Глазами водит, меня увидел, одно твердит:
— Пить.
Ладно, думаю. В торбе у меня кружка глиняная была. Добежал до ручья, что в лесу журчал. Вернулся.
— На, — говорю, — пей.
Человек на соломе привстал, испил. Всю кружку выдул. Вода хороша была, холодна.
Посмотрел на меня, говорит:
— Ты кто?
— Проходящий, — говорю ему, — человек.
— Шатаешься меж двор?
— Шатаюсь.
— Бобыль?
— Уж, — говорю, — и помнить забыл, когда бобылем был. Да и был ли — неведомо.
— Шутки шутишь? — усмехнулся. — А я вот не забыл.
— Да что, — отвечаю, — то все разговоры. Кафтан новый, да дыры стары.
— То все ничего, — опять усмехнулся. — И в рай и в муки — на все руки. Одно плохо: не на том поле трава выросла.
Я, однако, не стерпел, озлился:
— Чего, — кричу, — срамишь? Чего глаза колешь? Был бы снежок, так скатали бы комок!

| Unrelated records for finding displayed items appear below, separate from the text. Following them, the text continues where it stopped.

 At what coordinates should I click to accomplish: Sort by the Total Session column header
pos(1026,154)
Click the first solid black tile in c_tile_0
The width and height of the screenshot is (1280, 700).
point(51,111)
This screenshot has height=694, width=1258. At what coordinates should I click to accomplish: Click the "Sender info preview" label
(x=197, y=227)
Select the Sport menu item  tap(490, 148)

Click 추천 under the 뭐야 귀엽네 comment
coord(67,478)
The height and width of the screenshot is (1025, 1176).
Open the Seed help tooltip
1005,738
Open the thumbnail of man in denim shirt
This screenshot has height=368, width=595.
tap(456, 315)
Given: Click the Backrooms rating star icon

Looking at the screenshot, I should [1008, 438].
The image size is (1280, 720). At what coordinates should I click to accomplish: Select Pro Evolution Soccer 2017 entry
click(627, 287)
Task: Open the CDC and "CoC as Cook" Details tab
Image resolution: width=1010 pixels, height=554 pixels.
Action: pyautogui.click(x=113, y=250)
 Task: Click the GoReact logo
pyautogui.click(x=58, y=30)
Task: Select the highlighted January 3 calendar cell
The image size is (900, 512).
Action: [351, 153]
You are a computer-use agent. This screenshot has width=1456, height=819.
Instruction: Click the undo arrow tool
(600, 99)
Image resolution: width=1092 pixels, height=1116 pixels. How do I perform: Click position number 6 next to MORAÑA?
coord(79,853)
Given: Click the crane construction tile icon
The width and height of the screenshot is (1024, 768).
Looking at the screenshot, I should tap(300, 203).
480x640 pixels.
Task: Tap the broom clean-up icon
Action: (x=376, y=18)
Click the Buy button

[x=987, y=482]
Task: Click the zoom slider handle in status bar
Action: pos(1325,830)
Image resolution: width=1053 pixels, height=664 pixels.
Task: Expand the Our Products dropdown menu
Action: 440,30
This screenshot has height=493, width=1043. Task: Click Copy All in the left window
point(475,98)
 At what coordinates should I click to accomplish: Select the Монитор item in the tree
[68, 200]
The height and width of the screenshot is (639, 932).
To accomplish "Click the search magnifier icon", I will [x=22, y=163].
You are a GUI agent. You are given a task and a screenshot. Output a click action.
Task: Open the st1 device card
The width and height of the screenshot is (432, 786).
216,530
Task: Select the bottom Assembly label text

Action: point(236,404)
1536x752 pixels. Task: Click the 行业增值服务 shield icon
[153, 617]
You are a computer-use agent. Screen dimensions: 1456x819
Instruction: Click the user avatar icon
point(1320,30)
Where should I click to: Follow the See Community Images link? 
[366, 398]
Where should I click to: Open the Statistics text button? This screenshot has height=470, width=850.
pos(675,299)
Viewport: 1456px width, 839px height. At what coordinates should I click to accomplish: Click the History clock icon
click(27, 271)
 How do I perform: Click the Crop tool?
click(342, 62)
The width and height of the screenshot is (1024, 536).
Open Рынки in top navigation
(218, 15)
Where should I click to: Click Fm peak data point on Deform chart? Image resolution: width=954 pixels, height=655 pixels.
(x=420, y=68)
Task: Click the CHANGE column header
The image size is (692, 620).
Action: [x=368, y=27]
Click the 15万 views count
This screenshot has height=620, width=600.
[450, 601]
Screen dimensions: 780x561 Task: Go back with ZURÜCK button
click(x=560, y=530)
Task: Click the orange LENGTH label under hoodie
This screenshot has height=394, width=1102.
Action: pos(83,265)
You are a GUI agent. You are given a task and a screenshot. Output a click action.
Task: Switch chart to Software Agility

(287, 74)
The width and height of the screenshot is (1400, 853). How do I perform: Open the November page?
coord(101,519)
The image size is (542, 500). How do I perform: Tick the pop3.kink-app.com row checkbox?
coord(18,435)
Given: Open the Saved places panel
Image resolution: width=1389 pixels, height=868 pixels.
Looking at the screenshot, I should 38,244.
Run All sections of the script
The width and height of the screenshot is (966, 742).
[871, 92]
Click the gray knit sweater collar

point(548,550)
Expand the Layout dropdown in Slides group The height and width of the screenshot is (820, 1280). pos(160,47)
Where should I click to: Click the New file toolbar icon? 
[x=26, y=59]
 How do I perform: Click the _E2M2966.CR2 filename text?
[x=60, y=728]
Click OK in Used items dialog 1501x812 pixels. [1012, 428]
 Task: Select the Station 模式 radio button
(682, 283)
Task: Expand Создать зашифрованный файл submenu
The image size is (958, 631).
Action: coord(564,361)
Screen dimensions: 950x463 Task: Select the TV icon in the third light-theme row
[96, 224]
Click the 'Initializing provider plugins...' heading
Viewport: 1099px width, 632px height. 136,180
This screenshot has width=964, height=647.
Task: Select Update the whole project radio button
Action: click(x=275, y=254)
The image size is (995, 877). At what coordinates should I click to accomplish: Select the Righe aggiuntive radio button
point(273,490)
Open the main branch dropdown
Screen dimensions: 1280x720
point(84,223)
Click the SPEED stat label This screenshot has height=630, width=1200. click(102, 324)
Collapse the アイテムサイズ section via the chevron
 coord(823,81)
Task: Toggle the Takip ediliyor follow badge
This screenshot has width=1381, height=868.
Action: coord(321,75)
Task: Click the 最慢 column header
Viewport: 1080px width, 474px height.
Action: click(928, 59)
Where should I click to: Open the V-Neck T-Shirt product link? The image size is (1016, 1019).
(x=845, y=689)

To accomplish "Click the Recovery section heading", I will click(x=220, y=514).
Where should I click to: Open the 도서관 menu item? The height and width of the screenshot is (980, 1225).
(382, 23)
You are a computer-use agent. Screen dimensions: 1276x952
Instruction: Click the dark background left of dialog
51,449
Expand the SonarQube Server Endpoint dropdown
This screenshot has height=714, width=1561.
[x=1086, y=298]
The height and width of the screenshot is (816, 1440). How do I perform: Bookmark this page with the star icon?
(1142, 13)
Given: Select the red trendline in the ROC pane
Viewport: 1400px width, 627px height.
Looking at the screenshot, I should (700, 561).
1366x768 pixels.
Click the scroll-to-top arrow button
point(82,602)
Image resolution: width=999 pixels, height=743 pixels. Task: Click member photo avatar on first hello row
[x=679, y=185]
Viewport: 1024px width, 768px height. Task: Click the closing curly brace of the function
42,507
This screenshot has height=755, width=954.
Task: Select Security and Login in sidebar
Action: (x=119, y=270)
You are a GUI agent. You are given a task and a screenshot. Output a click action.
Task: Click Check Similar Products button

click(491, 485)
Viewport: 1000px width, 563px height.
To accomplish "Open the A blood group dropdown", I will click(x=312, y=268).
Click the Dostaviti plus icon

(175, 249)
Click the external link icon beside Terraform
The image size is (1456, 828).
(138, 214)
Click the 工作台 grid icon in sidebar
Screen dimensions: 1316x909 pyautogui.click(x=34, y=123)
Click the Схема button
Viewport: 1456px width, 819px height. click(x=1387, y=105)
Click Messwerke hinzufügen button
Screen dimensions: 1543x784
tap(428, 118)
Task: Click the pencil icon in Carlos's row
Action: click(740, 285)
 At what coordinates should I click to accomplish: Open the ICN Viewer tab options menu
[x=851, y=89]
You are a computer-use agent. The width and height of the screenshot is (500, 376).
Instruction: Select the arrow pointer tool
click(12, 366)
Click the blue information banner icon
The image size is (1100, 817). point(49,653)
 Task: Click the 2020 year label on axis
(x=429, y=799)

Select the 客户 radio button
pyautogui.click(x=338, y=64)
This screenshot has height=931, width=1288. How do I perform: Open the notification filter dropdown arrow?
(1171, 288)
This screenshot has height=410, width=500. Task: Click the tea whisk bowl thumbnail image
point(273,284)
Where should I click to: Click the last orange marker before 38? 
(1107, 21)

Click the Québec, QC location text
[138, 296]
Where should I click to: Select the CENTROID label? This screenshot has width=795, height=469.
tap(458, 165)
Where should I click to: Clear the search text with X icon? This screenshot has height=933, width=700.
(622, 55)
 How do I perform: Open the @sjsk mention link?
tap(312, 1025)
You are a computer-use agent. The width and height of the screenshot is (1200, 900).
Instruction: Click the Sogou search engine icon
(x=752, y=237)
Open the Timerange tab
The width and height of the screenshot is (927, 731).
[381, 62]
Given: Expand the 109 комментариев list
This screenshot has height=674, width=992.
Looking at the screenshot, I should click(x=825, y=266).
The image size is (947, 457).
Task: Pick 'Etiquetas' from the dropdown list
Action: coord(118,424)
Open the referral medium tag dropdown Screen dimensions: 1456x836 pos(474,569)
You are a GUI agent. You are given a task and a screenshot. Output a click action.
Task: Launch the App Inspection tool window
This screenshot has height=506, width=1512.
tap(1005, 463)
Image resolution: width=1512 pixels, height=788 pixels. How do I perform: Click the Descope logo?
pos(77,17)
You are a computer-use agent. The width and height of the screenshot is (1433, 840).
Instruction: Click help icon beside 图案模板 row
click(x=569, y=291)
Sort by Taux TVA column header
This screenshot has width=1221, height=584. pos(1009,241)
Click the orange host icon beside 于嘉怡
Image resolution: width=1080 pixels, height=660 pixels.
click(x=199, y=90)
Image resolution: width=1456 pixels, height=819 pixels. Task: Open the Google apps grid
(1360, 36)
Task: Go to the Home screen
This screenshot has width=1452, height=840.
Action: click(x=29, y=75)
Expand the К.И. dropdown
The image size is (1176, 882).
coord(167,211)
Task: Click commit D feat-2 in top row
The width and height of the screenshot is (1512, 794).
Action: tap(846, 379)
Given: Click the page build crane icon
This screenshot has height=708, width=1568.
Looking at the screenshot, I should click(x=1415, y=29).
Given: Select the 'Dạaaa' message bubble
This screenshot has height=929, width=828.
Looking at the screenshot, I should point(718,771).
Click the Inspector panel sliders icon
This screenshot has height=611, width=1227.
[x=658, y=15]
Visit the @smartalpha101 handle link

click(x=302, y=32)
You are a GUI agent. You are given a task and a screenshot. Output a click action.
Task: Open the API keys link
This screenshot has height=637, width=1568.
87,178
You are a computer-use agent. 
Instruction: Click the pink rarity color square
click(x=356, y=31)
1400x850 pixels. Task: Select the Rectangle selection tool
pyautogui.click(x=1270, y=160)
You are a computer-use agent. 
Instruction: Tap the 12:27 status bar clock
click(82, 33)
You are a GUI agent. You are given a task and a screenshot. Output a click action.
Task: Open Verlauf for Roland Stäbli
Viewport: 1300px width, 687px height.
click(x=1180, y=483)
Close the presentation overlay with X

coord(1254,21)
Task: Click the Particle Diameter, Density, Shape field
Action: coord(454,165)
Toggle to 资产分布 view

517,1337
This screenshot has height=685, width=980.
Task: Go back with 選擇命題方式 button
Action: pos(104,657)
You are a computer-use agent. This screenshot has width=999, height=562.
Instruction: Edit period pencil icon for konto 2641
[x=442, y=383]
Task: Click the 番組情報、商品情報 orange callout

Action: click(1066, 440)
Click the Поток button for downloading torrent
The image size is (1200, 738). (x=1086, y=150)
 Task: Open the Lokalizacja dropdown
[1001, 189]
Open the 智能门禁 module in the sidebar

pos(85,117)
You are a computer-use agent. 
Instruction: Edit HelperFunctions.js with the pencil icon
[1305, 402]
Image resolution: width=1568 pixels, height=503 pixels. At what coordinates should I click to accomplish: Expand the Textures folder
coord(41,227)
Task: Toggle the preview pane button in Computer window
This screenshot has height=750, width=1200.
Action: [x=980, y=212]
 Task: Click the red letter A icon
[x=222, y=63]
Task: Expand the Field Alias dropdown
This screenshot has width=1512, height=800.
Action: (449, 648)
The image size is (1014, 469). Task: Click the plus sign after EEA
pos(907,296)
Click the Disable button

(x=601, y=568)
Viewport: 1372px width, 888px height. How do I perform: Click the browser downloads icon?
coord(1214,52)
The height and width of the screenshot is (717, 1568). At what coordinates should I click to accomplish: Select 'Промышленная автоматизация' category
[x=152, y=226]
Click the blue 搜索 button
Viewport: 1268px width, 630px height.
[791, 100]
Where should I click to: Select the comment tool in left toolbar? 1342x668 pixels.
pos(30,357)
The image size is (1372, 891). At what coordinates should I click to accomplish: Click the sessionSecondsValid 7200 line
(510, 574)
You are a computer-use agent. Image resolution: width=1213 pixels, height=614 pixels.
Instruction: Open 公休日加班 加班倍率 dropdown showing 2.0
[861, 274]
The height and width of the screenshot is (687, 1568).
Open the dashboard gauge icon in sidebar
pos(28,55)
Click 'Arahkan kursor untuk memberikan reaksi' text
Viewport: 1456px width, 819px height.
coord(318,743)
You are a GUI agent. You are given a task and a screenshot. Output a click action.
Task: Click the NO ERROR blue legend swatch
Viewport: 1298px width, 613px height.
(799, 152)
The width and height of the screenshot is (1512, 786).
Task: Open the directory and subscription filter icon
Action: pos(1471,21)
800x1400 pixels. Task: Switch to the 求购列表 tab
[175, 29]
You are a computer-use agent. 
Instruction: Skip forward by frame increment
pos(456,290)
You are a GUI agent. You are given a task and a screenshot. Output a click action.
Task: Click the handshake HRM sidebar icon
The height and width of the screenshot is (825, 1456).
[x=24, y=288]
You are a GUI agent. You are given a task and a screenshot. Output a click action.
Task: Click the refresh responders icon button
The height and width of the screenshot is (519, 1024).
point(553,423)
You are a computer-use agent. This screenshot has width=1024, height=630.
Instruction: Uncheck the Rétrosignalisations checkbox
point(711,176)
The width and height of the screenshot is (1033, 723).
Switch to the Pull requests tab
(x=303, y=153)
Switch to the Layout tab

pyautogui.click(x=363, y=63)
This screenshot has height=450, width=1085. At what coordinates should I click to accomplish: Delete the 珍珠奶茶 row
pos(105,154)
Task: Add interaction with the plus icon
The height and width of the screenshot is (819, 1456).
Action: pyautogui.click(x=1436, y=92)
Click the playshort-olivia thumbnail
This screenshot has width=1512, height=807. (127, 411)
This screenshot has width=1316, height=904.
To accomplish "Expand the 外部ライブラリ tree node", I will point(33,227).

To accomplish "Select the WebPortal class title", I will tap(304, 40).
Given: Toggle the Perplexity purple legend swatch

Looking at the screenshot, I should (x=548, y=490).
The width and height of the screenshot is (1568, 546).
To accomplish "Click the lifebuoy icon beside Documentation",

— А?а! — тут уж и он вскинулся горлом, будто стервятник, клекочет, — мало вам снежка, ироды ломаные, поротые, драные! Оглядись! Все кругом занесло! Злобы христианской — горы! Только комки и катать!
— Да кого ради! Кого?
— Так! Верно! — он тут сразу отмяк, на меня щурится. — Хорошо сказал. Так слушай: себя ради! Себя и всех! И чтоб всем мужикам и всему народу русскому, христианскому, вольная воля была и жизнь чудная.
Горько мне от тех слов стало, даже скривился:
— Как же! Звонок бубен, да грозен игумен! Пробовали.
— Ты подожди, подожди, — жарко он зашептал, ко мне губы тянет. — Это кто вам игумен? Царь Василий Шуйский на Москве?
— А хоть бы и он? Или силы у него мало?
— Опять же скажу: погоди! Его, Василия, его же бояре на смех подымают. А нам чего же? Да есть другой царь, истинный.
Так, думаю, хорош! В овине, на соломе пропадаешь, от жажды истомлен, а царя ищешь! Истинного. Поглядел я тут на этого болящего, задумался: сам костляв, волосами светел, нос кривоват, в глазах у него огонь то потухает, то возгорается. И откуда огонь сей? Дурость, конечно.
— А Мишку Иголкина, — усмехаюсь ему, — ты знаешь?
— Что мне в том, в Мишке Иголкине, за корысть? — повел он хмуро кривым носом. — И каков он, Мишка?
— Ямской он, на Москве прикащик. По своему, по ямщицкому, делу был этим летом в Шацком уезде. Потом, воротившись, в кабаке пиво пил, рассказывал. Собрались-де раз, видел он, Мишка, там мужики коверинцы, колтыринцы, конобеевцы и говорили меж собой так: «сойдемся-де вместе и выберем себе царя».
— Ну? — ощерился кривоносый.
— Слушай, — говорю ему, — отвечай сам: тем коверинцам да колтыринцам царь, кого они меж себя, сойдясь, выбрали, — истинный?
Кривоносый зубами скрипнул, выругался.
— От тех царей, сукиных детей, — сказал он, — что себе мужики в междоусобную брань выбирают, земля гола стоит и пуста. Нет! Один царь должен быть! Один!